> _布置任务_
将下方全部条目整理成一个 JSON 字符串列表，每行对应一个字符串，空行不计入。

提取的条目
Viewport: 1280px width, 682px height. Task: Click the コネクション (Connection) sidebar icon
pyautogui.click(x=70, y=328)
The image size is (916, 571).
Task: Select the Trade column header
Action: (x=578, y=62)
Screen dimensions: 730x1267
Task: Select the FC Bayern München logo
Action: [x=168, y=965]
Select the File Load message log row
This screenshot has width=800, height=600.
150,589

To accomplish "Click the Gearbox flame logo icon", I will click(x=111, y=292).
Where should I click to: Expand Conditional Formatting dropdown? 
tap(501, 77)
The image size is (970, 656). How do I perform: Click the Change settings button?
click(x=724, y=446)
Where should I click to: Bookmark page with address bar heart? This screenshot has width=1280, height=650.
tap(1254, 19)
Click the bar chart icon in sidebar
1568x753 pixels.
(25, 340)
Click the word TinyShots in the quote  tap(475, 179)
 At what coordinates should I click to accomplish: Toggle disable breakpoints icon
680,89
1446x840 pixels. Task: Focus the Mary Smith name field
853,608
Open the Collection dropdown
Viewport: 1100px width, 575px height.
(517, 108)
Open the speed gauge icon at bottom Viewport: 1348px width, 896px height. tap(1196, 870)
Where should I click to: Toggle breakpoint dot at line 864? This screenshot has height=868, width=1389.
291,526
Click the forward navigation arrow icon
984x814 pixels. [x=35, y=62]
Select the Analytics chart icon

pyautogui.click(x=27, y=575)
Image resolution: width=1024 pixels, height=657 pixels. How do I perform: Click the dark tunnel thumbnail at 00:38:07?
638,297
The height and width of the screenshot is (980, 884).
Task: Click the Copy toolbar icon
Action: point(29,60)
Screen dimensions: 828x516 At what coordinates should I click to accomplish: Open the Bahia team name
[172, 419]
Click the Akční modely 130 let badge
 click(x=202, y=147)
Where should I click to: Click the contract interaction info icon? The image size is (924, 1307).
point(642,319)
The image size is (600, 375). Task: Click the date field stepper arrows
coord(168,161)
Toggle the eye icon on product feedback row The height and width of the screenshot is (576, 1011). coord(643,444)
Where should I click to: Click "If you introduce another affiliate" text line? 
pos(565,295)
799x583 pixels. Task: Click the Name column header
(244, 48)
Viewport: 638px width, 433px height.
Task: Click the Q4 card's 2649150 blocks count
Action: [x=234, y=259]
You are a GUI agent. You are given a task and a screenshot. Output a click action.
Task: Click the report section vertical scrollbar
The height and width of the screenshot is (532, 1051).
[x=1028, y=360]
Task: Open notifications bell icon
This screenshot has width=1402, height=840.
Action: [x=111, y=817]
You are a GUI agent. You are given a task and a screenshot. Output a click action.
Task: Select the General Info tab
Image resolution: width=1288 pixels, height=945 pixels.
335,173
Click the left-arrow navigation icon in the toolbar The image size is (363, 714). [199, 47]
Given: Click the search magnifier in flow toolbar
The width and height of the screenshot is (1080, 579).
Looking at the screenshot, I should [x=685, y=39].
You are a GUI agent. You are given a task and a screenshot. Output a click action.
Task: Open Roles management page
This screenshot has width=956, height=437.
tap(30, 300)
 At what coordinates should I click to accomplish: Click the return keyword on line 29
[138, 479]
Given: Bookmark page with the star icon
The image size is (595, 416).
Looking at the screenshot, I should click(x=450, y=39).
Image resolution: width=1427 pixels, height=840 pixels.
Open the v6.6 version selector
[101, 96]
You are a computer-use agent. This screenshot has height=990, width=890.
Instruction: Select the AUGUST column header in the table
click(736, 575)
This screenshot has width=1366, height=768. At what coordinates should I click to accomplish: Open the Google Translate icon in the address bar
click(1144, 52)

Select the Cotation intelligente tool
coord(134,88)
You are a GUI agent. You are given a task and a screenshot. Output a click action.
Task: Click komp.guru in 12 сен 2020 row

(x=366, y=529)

> _练习结果_
[
  "Viewport: 1280px width, 682px height. Task: Click the コネクション (Connection) sidebar icon",
  "pyautogui.click(x=70, y=328)",
  "The image size is (916, 571).",
  "Task: Select the Trade column header",
  "Action: (x=578, y=62)",
  "Screen dimensions: 730x1267",
  "Task: Select the FC Bayern München logo",
  "Action: [x=168, y=965]",
  "Select the File Load message log row",
  "This screenshot has width=800, height=600.",
  "150,589",
  "To accomplish \"Click the Gearbox flame logo icon\", I will click(x=111, y=292).",
  "Where should I click to: Expand Conditional Formatting dropdown? ",
  "tap(501, 77)",
  "The image size is (970, 656). How do I perform: Click the Change settings button?",
  "click(x=724, y=446)",
  "Where should I click to: Bookmark page with address bar heart? This screenshot has width=1280, height=650.",
  "tap(1254, 19)",
  "Click the bar chart icon in sidebar",
  "1568x753 pixels.",
  "(25, 340)",
  "Click the word TinyShots in the quote  tap(475, 179)",
  " At what coordinates should I click to accomplish: Toggle disable breakpoints icon",
  "680,89",
  "1446x840 pixels. Task: Focus the Mary Smith name field",
  "853,608",
  "Open the Collection dropdown",
  "Viewport: 1100px width, 575px height.",
  "(517, 108)",
  "Open the speed gauge icon at bottom Viewport: 1348px width, 896px height. tap(1196, 870)",
  "Where should I click to: Toggle breakpoint dot at line 864? This screenshot has height=868, width=1389.",
  "291,526",
  "Click the forward navigation arrow icon",
  "984x814 pixels. [x=35, y=62]",
  "Select the Analytics chart icon",
  "pyautogui.click(x=27, y=575)",
  "Image resolution: width=1024 pixels, height=657 pixels. How do I perform: Click the dark tunnel thumbnail at 00:38:07?",
  "638,297",
  "The height and width of the screenshot is (980, 884).",
  "Task: Click the Copy toolbar icon",
  "Action: point(29,60)",
  "Screen dimensions: 828x516 At what coordinates should I click to accomplish: Open the Bahia team name",
  "[172, 419]",
  "Click the Akční modely 130 let badge",
  " click(x=202, y=147)",
  "Where should I click to: Click the contract interaction info icon? The image size is (924, 1307).",
  "point(642,319)",
  "The image size is (600, 375). Task: Click the date field stepper arrows",
  "coord(168,161)",
  "Toggle the eye icon on product feedback row The height and width of the screenshot is (576, 1011). coord(643,444)",
  "Where should I click to: Click \"If you introduce another affiliate\" text line? ",
  "pos(565,295)",
  "799x583 pixels. Task: Click the Name column header",
  "(244, 48)",
  "Viewport: 638px width, 433px height.",
  "Task: Click the Q4 card's 2649150 blocks count",
  "Action: [x=234, y=259]",
  "You are a GUI agent. You are given a task and a screenshot. Output a click action.",
  "Task: Click the report section vertical scrollbar",
  "The height and width of the screenshot is (532, 1051).",
  "[x=1028, y=360]",
  "Task: Open notifications bell icon",
  "This screenshot has width=1402, height=840.",
  "Action: [x=111, y=817]",
  "You are a GUI agent. You are given a task and a screenshot. Output a click action.",
  "Task: Select the General Info tab",
  "Image resolution: width=1288 pixels, height=945 pixels.",
  "335,173",
  "Click the left-arrow navigation icon in the toolbar The image size is (363, 714). [199, 47]",
  "Given: Click the search magnifier in flow toolbar",
  "The width and height of the screenshot is (1080, 579).",
  "Looking at the screenshot, I should [x=685, y=39].",
  "You are a GUI agent. You are given a task and a screenshot. Output a click action.",
  "Task: Open Roles management page",
  "This screenshot has width=956, height=437.",
  "tap(30, 300)",
  " At what coordinates should I click to accomplish: Click the return keyword on line 29",
  "[138, 479]",
  "Given: Bookmark page with the star icon",
  "The image size is (595, 416).",
  "Looking at the screenshot, I should click(x=450, y=39).",
  "Image resolution: width=1427 pixels, height=840 pixels.",
  "Open the v6.6 version selector",
  "[101, 96]",
  "You are a computer-use agent. This screenshot has height=990, width=890.",
  "Instruction: Select the AUGUST column header in the table",
  "click(736, 575)",
  "This screenshot has width=1366, height=768. At what coordinates should I click to accomplish: Open the Google Translate icon in the address bar",
  "click(1144, 52)",
  "Select the Cotation intelligente tool",
  "coord(134,88)",
  "You are a GUI agent. You are given a task and a screenshot. Output a click action.",
  "Task: Click komp.guru in 12 сен 2020 row",
  "(x=366, y=529)"
]